Como también detallan en su informe, «actualmente el deterioro se ha acelerado a raíz de las inclemencias del tiempo de los últimos años y el completo abandono. Apenas quedan tablas de madera en buen estado, y el crecimiento descontrolado de un árbol cercano amenaza la estabilidad de los tensores sobre los que se sujeta la estructura. Las dos torres de ladrillo sobre las que se asienta el puente están casi desaparecidas por amenazar ruina o por haber sido engullidas por la maleza. Los hitos con inscripciones han sido vandalizados en numerosas ocasiones, encontrándose actualmente cubiertas en parte por grafitis. La estructura de ladrillo que hace de jamba de acceso al puente, que sustenta los hitos conmemorativos y que cierra el puente mediante una reja, está a punto de venirse abajo».

Inciden desde Hispania Nostra en una amenaza aún más reciente: «Para incrementar el deterioro, tras la venta de los terrenos colindantes, la empresa propietaria decidió hacer suyo el camino de servidumbre de acceso levantando una alambrada e impidiendo el total acceso al puente.
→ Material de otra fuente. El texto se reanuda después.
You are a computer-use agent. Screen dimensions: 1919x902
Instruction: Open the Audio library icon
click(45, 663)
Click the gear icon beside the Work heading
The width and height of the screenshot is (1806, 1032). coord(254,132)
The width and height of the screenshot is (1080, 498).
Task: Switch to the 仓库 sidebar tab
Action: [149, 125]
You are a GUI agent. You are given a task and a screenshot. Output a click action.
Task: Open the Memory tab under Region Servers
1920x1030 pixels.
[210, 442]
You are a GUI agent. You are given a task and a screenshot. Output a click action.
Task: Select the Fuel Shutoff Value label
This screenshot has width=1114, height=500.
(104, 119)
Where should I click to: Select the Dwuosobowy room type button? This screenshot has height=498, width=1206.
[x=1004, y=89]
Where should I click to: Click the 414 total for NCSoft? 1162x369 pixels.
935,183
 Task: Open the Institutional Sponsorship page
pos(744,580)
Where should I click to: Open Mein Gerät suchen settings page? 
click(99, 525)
Dicha alambrada ha sido retranqueada, pero los tractores de la empresa agrícola realizaron varias pasadas por encima de la torre que hace de tensor de los cables de acero para nivelar el terreno para el tránsito de maquinaria agrícola pesada, contribuyendo enormemente al deterioro y desaparición de la estructura. Se ha intentado mediar entre el ayuntamiento y el propietario y nunca se ha llegado a una expropiación forzosa ni a una obligación por parte del propietario a mantener el mismo».